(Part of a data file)
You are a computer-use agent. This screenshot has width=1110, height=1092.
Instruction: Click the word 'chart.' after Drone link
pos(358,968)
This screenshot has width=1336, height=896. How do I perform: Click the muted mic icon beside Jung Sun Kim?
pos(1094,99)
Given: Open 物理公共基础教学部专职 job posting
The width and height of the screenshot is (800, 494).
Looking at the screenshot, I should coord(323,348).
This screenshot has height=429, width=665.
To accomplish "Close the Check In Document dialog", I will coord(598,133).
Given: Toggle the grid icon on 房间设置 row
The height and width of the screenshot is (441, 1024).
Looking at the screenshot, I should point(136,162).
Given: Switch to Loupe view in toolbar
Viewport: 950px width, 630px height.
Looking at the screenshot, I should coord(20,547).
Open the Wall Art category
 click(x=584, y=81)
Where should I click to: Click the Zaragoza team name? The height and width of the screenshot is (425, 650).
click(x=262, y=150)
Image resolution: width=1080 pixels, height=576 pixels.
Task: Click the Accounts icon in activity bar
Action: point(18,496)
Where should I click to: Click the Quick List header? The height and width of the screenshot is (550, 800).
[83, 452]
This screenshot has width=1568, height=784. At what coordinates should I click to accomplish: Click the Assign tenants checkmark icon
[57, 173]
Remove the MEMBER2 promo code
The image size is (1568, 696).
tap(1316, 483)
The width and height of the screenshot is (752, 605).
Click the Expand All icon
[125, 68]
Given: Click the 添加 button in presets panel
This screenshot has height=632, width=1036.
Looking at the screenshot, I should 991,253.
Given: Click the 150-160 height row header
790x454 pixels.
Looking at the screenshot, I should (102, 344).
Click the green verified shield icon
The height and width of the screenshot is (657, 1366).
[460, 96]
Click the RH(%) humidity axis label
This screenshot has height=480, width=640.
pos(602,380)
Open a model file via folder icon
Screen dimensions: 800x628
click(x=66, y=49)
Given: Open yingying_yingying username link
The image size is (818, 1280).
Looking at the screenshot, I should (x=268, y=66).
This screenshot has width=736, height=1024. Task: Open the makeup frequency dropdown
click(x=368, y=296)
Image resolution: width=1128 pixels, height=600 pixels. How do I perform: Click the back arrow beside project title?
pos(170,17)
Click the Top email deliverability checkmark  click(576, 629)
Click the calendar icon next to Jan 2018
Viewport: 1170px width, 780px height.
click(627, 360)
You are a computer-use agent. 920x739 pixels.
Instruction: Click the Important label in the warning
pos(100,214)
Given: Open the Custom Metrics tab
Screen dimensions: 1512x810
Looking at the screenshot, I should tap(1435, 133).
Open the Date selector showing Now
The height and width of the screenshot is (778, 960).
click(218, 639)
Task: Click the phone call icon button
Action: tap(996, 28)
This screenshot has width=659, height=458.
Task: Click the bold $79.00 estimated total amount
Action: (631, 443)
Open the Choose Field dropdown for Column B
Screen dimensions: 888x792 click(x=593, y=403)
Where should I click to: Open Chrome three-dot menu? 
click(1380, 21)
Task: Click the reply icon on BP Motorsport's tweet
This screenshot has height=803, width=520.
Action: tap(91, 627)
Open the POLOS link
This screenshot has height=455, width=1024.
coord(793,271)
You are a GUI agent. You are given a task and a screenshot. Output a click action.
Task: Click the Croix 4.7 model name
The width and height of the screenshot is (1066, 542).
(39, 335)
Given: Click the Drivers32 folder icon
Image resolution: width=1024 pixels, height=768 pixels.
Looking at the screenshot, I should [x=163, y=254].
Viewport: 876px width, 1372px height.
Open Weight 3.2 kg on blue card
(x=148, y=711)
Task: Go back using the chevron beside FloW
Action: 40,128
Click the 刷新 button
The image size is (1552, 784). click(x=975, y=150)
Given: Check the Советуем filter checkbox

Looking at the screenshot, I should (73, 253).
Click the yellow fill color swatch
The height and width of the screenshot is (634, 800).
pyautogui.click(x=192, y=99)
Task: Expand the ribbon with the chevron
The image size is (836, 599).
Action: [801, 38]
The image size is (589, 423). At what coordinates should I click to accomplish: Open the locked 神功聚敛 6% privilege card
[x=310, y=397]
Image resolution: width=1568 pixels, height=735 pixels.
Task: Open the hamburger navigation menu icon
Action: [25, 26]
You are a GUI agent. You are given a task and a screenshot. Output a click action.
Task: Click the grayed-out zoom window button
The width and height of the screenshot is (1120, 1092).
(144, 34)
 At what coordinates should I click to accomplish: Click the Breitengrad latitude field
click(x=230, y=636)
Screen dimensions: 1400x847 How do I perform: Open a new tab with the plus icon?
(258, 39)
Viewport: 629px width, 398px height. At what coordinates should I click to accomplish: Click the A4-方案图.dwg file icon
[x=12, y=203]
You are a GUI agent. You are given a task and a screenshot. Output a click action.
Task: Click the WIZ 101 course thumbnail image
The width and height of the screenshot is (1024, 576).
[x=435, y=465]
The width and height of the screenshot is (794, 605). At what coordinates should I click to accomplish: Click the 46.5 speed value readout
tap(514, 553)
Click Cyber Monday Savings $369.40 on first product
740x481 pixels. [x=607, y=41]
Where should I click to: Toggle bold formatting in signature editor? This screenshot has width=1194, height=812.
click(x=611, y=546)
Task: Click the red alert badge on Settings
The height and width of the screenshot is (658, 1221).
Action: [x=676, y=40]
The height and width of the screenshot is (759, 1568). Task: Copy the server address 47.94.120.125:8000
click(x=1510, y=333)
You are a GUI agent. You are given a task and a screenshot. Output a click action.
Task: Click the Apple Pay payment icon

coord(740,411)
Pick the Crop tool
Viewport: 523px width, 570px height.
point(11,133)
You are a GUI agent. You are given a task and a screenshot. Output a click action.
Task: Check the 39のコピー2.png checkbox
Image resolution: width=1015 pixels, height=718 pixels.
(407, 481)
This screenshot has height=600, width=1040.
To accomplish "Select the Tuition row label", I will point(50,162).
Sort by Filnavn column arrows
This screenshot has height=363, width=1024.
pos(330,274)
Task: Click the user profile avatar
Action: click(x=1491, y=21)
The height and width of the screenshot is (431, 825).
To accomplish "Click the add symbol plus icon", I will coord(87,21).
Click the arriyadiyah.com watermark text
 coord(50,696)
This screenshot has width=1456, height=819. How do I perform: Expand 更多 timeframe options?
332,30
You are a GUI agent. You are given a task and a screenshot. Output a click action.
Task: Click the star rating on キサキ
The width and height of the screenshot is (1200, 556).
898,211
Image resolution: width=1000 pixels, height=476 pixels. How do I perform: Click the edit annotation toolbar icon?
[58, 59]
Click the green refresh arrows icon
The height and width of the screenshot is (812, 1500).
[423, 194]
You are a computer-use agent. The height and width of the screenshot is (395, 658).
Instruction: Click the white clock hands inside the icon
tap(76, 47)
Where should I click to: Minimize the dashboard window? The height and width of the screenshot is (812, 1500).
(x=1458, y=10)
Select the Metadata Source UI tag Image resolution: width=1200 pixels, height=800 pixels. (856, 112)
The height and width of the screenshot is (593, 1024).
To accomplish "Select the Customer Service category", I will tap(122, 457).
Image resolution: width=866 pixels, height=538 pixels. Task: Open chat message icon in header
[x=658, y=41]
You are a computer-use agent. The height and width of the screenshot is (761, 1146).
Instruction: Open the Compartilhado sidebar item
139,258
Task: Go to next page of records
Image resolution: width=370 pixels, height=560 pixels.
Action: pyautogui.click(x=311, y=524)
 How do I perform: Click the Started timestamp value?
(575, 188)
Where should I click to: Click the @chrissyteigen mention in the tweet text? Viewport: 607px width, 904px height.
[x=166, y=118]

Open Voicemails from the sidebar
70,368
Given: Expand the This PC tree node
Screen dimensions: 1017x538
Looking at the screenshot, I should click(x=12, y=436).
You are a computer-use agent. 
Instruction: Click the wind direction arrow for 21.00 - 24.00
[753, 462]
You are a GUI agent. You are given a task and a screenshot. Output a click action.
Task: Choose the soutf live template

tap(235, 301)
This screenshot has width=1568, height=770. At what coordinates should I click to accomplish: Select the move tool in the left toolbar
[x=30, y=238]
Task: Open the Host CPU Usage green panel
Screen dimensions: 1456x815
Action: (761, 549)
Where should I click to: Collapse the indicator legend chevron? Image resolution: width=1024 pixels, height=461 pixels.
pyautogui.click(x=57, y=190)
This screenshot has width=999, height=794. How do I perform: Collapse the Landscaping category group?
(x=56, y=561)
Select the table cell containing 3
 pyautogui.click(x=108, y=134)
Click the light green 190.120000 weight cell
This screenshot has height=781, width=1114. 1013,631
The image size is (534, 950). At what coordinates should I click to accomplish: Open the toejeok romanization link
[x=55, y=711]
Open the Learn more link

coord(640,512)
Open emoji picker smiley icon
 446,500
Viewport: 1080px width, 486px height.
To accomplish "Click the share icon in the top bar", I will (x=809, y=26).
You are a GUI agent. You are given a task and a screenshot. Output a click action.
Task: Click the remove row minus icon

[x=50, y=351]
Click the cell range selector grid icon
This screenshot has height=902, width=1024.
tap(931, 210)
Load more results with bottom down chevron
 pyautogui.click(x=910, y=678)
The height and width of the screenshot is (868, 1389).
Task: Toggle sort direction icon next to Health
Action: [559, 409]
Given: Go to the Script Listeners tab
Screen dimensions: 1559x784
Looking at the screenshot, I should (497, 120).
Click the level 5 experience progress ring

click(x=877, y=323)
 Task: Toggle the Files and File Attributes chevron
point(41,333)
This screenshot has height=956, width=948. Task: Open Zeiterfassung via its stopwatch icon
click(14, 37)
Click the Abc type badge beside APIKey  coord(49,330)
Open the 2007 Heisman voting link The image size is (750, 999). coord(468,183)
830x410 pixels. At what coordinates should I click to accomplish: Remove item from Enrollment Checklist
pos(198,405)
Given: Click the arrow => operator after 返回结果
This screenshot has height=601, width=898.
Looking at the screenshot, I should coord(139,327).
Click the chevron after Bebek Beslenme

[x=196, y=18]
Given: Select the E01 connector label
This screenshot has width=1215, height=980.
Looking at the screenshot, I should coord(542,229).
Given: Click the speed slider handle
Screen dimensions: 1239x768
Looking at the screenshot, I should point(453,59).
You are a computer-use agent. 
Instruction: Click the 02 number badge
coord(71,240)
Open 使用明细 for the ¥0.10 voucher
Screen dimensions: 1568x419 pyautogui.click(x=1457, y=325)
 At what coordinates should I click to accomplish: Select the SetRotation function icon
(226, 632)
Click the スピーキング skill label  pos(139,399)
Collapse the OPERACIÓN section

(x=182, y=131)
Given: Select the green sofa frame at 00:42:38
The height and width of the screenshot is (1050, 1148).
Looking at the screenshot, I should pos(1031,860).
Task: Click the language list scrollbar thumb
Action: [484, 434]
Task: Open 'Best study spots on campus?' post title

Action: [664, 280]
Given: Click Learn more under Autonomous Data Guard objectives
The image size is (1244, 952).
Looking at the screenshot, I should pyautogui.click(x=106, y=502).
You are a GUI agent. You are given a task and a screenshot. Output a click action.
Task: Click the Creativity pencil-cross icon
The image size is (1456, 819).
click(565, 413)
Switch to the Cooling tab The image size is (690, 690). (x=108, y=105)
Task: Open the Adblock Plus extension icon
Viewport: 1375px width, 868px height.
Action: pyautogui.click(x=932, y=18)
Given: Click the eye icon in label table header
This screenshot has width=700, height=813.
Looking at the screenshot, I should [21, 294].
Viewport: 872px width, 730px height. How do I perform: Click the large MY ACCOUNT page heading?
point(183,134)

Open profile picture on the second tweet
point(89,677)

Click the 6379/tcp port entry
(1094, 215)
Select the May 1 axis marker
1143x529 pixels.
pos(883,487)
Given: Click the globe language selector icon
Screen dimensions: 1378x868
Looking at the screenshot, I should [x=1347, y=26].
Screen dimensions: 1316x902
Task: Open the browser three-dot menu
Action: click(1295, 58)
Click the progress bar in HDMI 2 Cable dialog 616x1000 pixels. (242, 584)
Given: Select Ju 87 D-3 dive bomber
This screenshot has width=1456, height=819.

THE EXERCISE
Please repeat the lines of the listing word for word, starting at the line that contains "Where should I click to: Click the Quick" and ending at the line that contains "click(x=66, y=49)", with both of those lines included.

RESULT OF THIS TASK
Where should I click to: Click the Quick List header? The height and width of the screenshot is (550, 800).
[83, 452]
This screenshot has width=1568, height=784. At what coordinates should I click to accomplish: Click the Assign tenants checkmark icon
[57, 173]
Remove the MEMBER2 promo code
The image size is (1568, 696).
tap(1316, 483)
The width and height of the screenshot is (752, 605).
Click the Expand All icon
[125, 68]
Given: Click the 添加 button in presets panel
This screenshot has height=632, width=1036.
Looking at the screenshot, I should 991,253.
Given: Click the 150-160 height row header
790x454 pixels.
Looking at the screenshot, I should (102, 344).
Click the green verified shield icon
The height and width of the screenshot is (657, 1366).
[460, 96]
Click the RH(%) humidity axis label
This screenshot has height=480, width=640.
pos(602,380)
Open a model file via folder icon
Screen dimensions: 800x628
click(x=66, y=49)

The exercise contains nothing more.